Exercise instructions - Your job is to reproduce all of the data exactly.

Saved data entries
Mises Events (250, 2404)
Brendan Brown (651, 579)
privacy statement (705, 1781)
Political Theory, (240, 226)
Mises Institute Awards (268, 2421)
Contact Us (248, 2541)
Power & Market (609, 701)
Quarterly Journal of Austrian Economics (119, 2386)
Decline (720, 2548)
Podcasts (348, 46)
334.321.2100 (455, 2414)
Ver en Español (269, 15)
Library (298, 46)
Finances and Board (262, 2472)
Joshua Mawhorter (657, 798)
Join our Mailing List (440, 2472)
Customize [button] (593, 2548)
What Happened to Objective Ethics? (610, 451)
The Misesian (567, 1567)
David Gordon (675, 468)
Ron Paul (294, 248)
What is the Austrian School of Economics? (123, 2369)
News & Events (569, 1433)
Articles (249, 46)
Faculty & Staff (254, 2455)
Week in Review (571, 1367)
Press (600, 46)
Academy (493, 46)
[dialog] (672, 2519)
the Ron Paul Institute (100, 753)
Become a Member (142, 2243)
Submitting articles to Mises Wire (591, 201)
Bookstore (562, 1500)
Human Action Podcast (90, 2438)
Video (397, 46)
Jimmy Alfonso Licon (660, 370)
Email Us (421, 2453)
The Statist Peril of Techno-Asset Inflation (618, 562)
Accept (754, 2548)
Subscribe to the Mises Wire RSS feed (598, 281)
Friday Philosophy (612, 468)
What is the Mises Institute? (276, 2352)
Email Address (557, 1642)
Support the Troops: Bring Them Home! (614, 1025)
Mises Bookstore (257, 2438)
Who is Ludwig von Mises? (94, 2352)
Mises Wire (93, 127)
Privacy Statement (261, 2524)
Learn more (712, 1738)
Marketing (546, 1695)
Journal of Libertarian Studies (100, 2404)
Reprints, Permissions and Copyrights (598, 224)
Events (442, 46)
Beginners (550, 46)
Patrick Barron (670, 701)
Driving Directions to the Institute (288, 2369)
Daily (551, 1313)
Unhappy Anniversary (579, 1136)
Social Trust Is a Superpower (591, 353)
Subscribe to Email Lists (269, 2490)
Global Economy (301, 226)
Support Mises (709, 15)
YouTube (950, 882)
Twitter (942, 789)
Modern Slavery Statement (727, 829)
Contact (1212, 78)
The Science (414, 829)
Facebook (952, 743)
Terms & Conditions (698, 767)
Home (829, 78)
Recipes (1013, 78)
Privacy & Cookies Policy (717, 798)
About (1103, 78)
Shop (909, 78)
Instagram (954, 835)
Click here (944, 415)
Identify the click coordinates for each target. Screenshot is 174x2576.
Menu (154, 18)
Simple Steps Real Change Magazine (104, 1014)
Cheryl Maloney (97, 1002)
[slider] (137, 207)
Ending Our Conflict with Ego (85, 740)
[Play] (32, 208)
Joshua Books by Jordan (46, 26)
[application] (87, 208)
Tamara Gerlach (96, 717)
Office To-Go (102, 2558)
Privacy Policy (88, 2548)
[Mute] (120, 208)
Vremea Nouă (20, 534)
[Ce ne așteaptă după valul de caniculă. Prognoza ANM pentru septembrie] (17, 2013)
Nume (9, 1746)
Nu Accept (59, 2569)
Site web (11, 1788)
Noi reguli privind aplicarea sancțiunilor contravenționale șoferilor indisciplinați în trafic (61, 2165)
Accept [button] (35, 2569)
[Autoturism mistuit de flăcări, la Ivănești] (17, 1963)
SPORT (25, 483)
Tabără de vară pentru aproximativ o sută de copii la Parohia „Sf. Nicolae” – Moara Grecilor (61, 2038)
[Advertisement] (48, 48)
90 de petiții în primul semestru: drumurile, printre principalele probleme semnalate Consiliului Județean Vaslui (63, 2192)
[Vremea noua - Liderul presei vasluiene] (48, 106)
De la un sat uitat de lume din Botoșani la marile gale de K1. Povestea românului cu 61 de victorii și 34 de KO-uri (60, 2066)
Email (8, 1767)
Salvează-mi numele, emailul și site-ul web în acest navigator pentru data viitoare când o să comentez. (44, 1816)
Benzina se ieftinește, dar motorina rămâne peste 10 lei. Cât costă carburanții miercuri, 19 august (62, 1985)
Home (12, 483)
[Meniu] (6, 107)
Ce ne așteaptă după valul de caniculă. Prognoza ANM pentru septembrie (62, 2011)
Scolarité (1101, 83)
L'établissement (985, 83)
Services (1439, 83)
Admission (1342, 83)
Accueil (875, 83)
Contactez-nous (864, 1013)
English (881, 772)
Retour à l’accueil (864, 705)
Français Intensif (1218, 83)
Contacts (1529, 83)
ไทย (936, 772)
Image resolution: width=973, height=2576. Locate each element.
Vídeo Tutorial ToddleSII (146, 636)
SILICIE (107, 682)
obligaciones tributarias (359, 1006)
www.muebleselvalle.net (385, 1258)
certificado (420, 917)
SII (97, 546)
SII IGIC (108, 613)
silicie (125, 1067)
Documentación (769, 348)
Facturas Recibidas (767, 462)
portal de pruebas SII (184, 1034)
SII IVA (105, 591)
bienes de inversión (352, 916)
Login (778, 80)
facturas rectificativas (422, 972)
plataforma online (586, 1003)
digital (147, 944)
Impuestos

Completed task -
Mises Events (250, 2404)
Brendan Brown (651, 579)
privacy statement (705, 1781)
Political Theory, (240, 226)
Mises Institute Awards (268, 2421)
Contact Us (248, 2541)
Power & Market (609, 701)
Quarterly Journal of Austrian Economics (119, 2386)
Decline (720, 2548)
Podcasts (348, 46)
334.321.2100 (455, 2414)
Ver en Español (269, 15)
Library (298, 46)
Finances and Board (262, 2472)
Joshua Mawhorter (657, 798)
Join our Mailing List (440, 2472)
Customize [button] (593, 2548)
What Happened to Objective Ethics? (610, 451)
The Misesian (567, 1567)
David Gordon (675, 468)
Ron Paul (294, 248)
What is the Austrian School of Economics? (123, 2369)
News & Events (569, 1433)
Articles (249, 46)
Faculty & Staff (254, 2455)
Week in Review (571, 1367)
Press (600, 46)
Academy (493, 46)
[dialog] (672, 2519)
the Ron Paul Institute (100, 753)
Become a Member (142, 2243)
Submitting articles to Mises Wire (591, 201)
Bookstore (562, 1500)
Human Action Podcast (90, 2438)
Video (397, 46)
Jimmy Alfonso Licon (660, 370)
Email Us (421, 2453)
The Statist Peril of Techno-Asset Inflation (618, 562)
Accept (754, 2548)
Subscribe to the Mises Wire RSS feed (598, 281)
Friday Philosophy (612, 468)
What is the Mises Institute? (276, 2352)
Email Address (557, 1642)
Support the Troops: Bring Them Home! (614, 1025)
Mises Bookstore (257, 2438)
Who is Ludwig von Mises? (94, 2352)
Mises Wire (93, 127)
Privacy Statement (261, 2524)
Learn more (712, 1738)
Marketing (546, 1695)
Journal of Libertarian Studies (100, 2404)
Reprints, Permissions and Copyrights (598, 224)
Events (442, 46)
Beginners (550, 46)
Patrick Barron (670, 701)
Driving Directions to the Institute (288, 2369)
Daily (551, 1313)
Unhappy Anniversary (579, 1136)
Social Trust Is a Superpower (591, 353)
Subscribe to Email Lists (269, 2490)
Global Economy (301, 226)
Support Mises (709, 15)
YouTube (950, 882)
Twitter (942, 789)
Modern Slavery Statement (727, 829)
Contact (1212, 78)
The Science (414, 829)
Facebook (952, 743)
Terms & Conditions (698, 767)
Home (829, 78)
Recipes (1013, 78)
Privacy & Cookies Policy (717, 798)
About (1103, 78)
Shop (909, 78)
Instagram (954, 835)
Click here (944, 415)
Identify the click coordinates for each target. Screenshot is 174x2576.
Menu (154, 18)
Simple Steps Real Change Magazine (104, 1014)
Cheryl Maloney (97, 1002)
[slider] (137, 207)
Ending Our Conflict with Ego (85, 740)
[Play] (32, 208)
Joshua Books by Jordan (46, 26)
[application] (87, 208)
Tamara Gerlach (96, 717)
Office To-Go (102, 2558)
Privacy Policy (88, 2548)
[Mute] (120, 208)
Vremea Nouă (20, 534)
[Ce ne așteaptă după valul de caniculă. Prognoza ANM pentru septembrie] (17, 2013)
Nume (9, 1746)
Nu Accept (59, 2569)
Site web (11, 1788)
Noi reguli privind aplicarea sancțiunilor contravenționale șoferilor indisciplinați în trafic (61, 2165)
Accept [button] (35, 2569)
[Autoturism mistuit de flăcări, la Ivănești] (17, 1963)
SPORT (25, 483)
Tabără de vară pentru aproximativ o sută de copii la Parohia „Sf. Nicolae” – Moara Grecilor (61, 2038)
[Advertisement] (48, 48)
90 de petiții în primul semestru: drumurile, printre principalele probleme semnalate Consiliului Județean Vaslui (63, 2192)
[Vremea noua - Liderul presei vasluiene] (48, 106)
De la un sat uitat de lume din Botoșani la marile gale de K1. Povestea românului cu 61 de victorii și 34 de KO-uri (60, 2066)
Email (8, 1767)
Salvează-mi numele, emailul și site-ul web în acest navigator pentru data viitoare când o să comentez. (44, 1816)
Benzina se ieftinește, dar motorina rămâne peste 10 lei. Cât costă carburanții miercuri, 19 august (62, 1985)
Home (12, 483)
[Meniu] (6, 107)
Ce ne așteaptă după valul de caniculă. Prognoza ANM pentru septembrie (62, 2011)
Scolarité (1101, 83)
L'établissement (985, 83)
Services (1439, 83)
Admission (1342, 83)
Accueil (875, 83)
Contactez-nous (864, 1013)
English (881, 772)
Retour à l’accueil (864, 705)
Français Intensif (1218, 83)
Contacts (1529, 83)
ไทย (936, 772)
Image resolution: width=973, height=2576. Locate each element.
Vídeo Tutorial ToddleSII (146, 636)
SILICIE (107, 682)
obligaciones tributarias (359, 1006)
www.muebleselvalle.net (385, 1258)
certificado (420, 917)
SII (97, 546)
SII IGIC (108, 613)
silicie (125, 1067)
Documentación (769, 348)
Facturas Recibidas (767, 462)
portal de pruebas SII (184, 1034)
SII IVA (105, 591)
bienes de inversión (352, 916)
Login (778, 80)
facturas rectificativas (422, 972)
plataforma online (586, 1003)
digital (147, 944)
Impuestos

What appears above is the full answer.